Griselda lived until 69. Seriously, what drug lord lives that long, especially one with a hit list as long as hers? And the details of her life are scattered from Medellin to Queens to Miami to Irvine and back to Colombia. She had henchmen and lovers, she did time in prison, she plotted to kidnap JFK Jr., she was, depending on who you believe, a mentor/sworn enemy/lover of Pablo Escobar. She lost 3 out of her 4 sons to murder. Only one is alive today, his name is Michael Corleone. Do we even need to call in our resident Name Therapist Duana to analyze this?
So why have most of us never heard of her? Well, we have, but usually she’s wrapped up in another character like Scarface (what would every Dudebro with a Tony Montana poster hanging on his wall think of this?) or Salma Hayek as Elena in Savages – Oliver Stone has talked about her influence on how he writes about the war on drugs.
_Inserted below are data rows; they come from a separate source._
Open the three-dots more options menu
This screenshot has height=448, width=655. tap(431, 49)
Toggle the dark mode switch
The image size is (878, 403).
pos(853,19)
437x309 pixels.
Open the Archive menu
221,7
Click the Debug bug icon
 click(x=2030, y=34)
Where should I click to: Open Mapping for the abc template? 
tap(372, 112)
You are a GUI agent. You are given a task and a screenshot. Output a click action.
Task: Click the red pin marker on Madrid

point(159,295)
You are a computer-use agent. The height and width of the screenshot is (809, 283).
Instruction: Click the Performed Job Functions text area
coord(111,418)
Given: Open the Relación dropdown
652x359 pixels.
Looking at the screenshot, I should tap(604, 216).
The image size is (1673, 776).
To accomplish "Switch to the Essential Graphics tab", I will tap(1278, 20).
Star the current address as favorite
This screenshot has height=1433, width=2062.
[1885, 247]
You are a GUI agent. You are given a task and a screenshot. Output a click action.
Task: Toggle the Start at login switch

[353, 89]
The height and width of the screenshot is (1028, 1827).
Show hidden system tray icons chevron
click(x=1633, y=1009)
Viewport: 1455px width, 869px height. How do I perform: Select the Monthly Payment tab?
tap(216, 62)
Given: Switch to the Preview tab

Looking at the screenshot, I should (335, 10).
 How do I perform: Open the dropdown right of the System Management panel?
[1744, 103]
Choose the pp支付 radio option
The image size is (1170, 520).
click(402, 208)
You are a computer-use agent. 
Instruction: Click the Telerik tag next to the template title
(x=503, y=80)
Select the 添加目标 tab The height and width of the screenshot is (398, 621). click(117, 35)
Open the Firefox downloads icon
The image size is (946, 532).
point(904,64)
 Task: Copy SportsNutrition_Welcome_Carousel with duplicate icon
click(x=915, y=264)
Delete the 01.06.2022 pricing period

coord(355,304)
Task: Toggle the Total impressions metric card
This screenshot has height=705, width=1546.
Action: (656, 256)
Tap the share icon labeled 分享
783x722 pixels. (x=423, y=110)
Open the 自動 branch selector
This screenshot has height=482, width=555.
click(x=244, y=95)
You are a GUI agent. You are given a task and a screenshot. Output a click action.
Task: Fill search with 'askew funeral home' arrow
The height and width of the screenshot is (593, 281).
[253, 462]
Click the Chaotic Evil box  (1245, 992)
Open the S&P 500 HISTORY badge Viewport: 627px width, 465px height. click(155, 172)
And now, Jennifer Lopez wants to take her on for HBO. She will be an executive producer through her company Nuyorican Productions, along with her manager Benny Medina, Julie and Rick Yorn, and Alex Pettyfer (no word on whether or not he will have a role, but it honestly doesn’t matter. Men are disposable in Griselda’s world).
It’s a great move for her. What actress wouldn’t want to play this role? It’s cinematic and it’s gruesome. It’s a Greek tragedy (but with more cocaine). Griselda didn’t just shape the drug culture, she shaped the nightlife culture of major cities like Miami and New York. She invented motorcycle drive-by shootings (which is, ironically, how she was killed).
Mostly, I’m thrilled a Latina actress is taking control of this project. There’s been a film in production for what feels like forever with Catherine Zeta-Jones attached. I’m sure she’d be good, but this is such a rare role for an actress in Hollywood and even rarer for an actress who isn’t white. Griselda was Colombian in her bones and any film that doesn’t understand that simply won’t work.
To really capture Griselda, JLo will need to be something we haven’t really seen from her – ugly to the core. This is a woman who (allegedly) bragged about killing a toddler in a hit. Details like this make anti-hero biopics hard to get just right. Too sympathetic and they aren’t worth fearing, too evil and the backstory won’t matter. It’s dicey territory, particularly when a film expects the audience to cheer for the asshole (ahem, Wolf of Wall Street).
One of the things I enjoy about Narcos is that Pablo is mostly quiet. There are spurts of shocking violence, yes, but watching someone kill people for hours on end gets tiresome. I’d rather watch him play soccer with his son then go and order 10 hits. The moments that work are the ones that illuminate not why someone like Griselda or Pablo are drawn to the drug trade ($80 million a month, duh), but what happens when a drug lord becomes too big to be a drug dealer. The isolation, the paranoia, the decadence that follows. Even after people like Griselda and Pablo have made enough money to live 100 lives, they don’t quit.
Typically, women don’t get to play the ferocious, angry and psychopathic characters like Tony Montana or Tommy in Goodfellas. They can be cunning (Ginger in Casino) and despicable, but for the most part operatic violence is left to quotable bad guys. The woman is the girlfriend or wife of The Man and through that relationship she gains power and is led astray by “the life.” Griselda wasn’t thrust into a chaotic world of crime, she created it and secured her power through violence and intimidation.
Male criminals are glorified because they don’t succumb to the rules of society or law and are applauded for their machismo “take what’s mine” attitude. Griselda certainly took what she wanted, and if JLo pushes this character far enough she will challenge the audience to rethink film and TV’s depiction of feminized power (secured through manipulation or marriage) and the idea that women can be evil, but they can’t swing a club quite like a man.
Can JLo as a coked up, sex crazy mass murderer win our affection? In 20 years, will there be posters of JLo as Griselda hanging on dorm walls?